The study, conducted as part of the clinical trial NCT04542837, involved 55 participants who received KN046 at 5 mg/kg every three weeks alongside lenvatinib, which was administered daily at dosages of either 12 mg or 8 mg depending on body weight. The primary focus of the trial was to assess the efficacy and safety of this combination therapy.
Results from the trial show significant findings, with the objective response rate (ORR) hitting 45.5%, indicating nearly half of the patients experienced some degree of tumor response. Importantly, the median progression-free survival was recorded at 11.0 months, and the median overall survival reached 16.4 months, with 60% of patients remaining alive 12 months post-treatment.
Angela Tzeng, who headed the clinical team, stated, "First-line KN046 plus lenvatinib shows promising efficacy for advanced unresectable or metastatic HCC," emphasizing its potential to change the treatment paradigm for this hard-to-treat disease. The absence of dose-limiting toxicities (DLT) during the safety run-in period is another highlight, reflecting the tolerability of this combination.
Patients were predominantly male, with 80% diagnosed with hepatitis B and the majority classified under the Barcelona Clinic Liver Cancer (BCLC) stage C. The study also analyzed the predictive value of circulating tumor DNA (ctDNA) as a biomarker for prognosis, indicating its status before the third treatment was associated with outcomes. This aligns with previous research showing ctDNA's potential role as a prognostic indicator.
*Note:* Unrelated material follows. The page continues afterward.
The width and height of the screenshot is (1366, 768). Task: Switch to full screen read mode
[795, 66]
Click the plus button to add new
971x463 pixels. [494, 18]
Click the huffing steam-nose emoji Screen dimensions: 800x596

While the treatment demonstrated encouraging results, adverse effects were reported, with 47.3% of participants experiencing grade 3 or higher treatment-related adverse events (TRAEs). Common TRAEs included decreased platelet count, fatigue, and hypertension, prompting the need for management strategies to handle potential side effects.
The study contributes to the growing evidence on the efficacy of combining immune checkpoint inhibitors with targeted therapies for advanced liver cancer. Subsequent research is needed to validate these findings and fully understand the long-term efficacy and safety of KN046 and lenvatinib.
This approach signals continued advancements in hepatocellular carcinoma treatment as researchers search for effective strategies to combat the disease, which traditionally presents challenges due to late-stage diagnosis and limited treatment responses.